In einer Feierstunde hat die Fakultät V – Mathematik und Naturwissenschaften der Carl von Ossietzky Universität Oldenburg am 26. Februar 2026 über 650 Absolvent*innen verabschiedet. Insgesamt erlangten 365 Bachelor- und 241 Masterstudierende im vergangenen Studienjahr ihren Abschluss. Außerdem verlieh die Fakultät 52 Promotionen. Rund 180 Absolventinnen und Absolventen nahmen ihre Urkunden persönlich entgegen. Prof. Dr. Andrea Strübind, Vizepräsidentin für Studium und Lehre der Universität, hielt ein Grußwort. Prof. Dr. Helmut Hillebrand unterhielt die Teilnehmenden mit einem Vortrag zum Thema „You ain‘t seen nothing yet: Veränderungen der marinen Biodiversität“. Musikalisch begleitet wurde das Programm durch die studentische Soul- und Funkband des Instituts für Musik unter der Leitung von Stephan Schomaker.
Im Rahmen dieser Feierstunde ehrte die Fakultät außerdem fünf Masterstudierende für ihre herausragenden Abschlussarbeiten. Ausgezeichnet wurden Marit Büsing (Institut für Chemie), Lars Burnus (Institut für Biologie und Umweltwissenschaften), Kristian Gjorgjieski (Institut für Physik), Noah Körner (Institut für Mathematik) und Helena Post (Institut für Chemie und Biologie des Meeres).
Das Institut für Chemie spricht allen Geehrten, insbesondere aber Marit Büsing, seine herzlichen Glückwünsche aus
Marit Büsing, M.Sc.:
Nach ihrem Bachelorabschluss zum Thema „Biokatalytische Synthese von Benzylaminen unter Verwendung von Amindehydrogenase“, welches sie in der Arbeitsgruppe um Prof. Harald Gröger durchgeführt hat, nahm Marit Büsing ein Masterstudium auf. Unter den Titel „Adsorption und Verbreitung der Magnetosomen auf festen Oberflächen“ hat sie ihre Masterarbeit an der Carl von Ossietzky Univerisität Oldenburg in der Arbeitsgruppe „Elektrochemie und Grenzflächen kondensierter Systeme” (Prof. Gunther Wittstock) angefertigt. Im Rahmen ihrer Abschlussarbeit beschäftigte sie sich mit der Adsorption, Öffnung und Verbreitung von Magnetosomen auf festen Oberflächen. Präziser ausgedrückt beschäftigte sie sich mit Organellen von magnetotaktischen Bakterien, welche aus einem magnetischen Nanokristallkern, der von der inneren proteinreichen Lipid-Membran der Bakterien umgeben ist, bestehen. Durch die Magnetosomen haben die magnetotaktische Bakterien die Fähigkeit, sich entlang des Magnetfelds der Erde auszurichten. In ihrer Arbeit hat Marit Büsing die Magnetosomen auf Goldoberflächen, die mit Thioglucose- und Thiocytosin-Monolagen modifiziert wurden, adsorbiert. Anschließend wurden die Verbreitung der Magnetosomen über mehrere Tage mit elektrochemischen Methoden, sowie mittels Quarzkristall-Mikrowaage und Rasterkraft- und Magnetkraftmikroskopie untersucht.

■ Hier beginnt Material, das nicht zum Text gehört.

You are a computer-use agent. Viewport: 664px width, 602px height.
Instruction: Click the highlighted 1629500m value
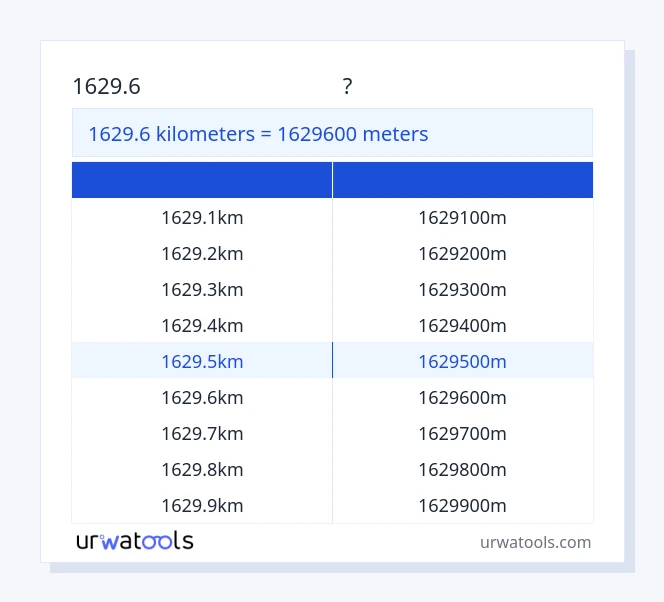coord(462,361)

Ihre Arbeit, die Ergebnisse und die Zusammenfassung dieser wurden als herausragend eingestuft: Marit Büsing erhielt eine Auszeichnung der Fakultät V – Mathematik und Naturwissenschaften der C.v.O. UOL dafür, welche ihr im Rahmen der Feierstunde von Dekan der Fakultät überreicht wurde. Die Laudation für Marit Büsing wurde von PD Dr. Izabella Brand gehalten. Izabella Brand war Betreuerin und erste Gutachterin der Masterarbeit von Marit Büsing.
Marit Büsing, wird ihre weitere Laufbahn im Rahmen des Exzellenzclusters NaviSense an unserer Universität und als Kollegin und Mitarbeiterin der Arbeitsgruppe von Prof. Wittstock fortsetzen, wo sie den Herausforderungen und der Arbeit an der Herstellung von Modelmembransystemen, um die intermolekularen Wechselwirkungswege aufzuklären, die bei der Wahrnehmung des Erdmagnetfelds eine Rolle spielen, begenen will. Marti Büsing wird in ihrem Promotionsvorhaben von PD Dr. Izabella Brand betreut.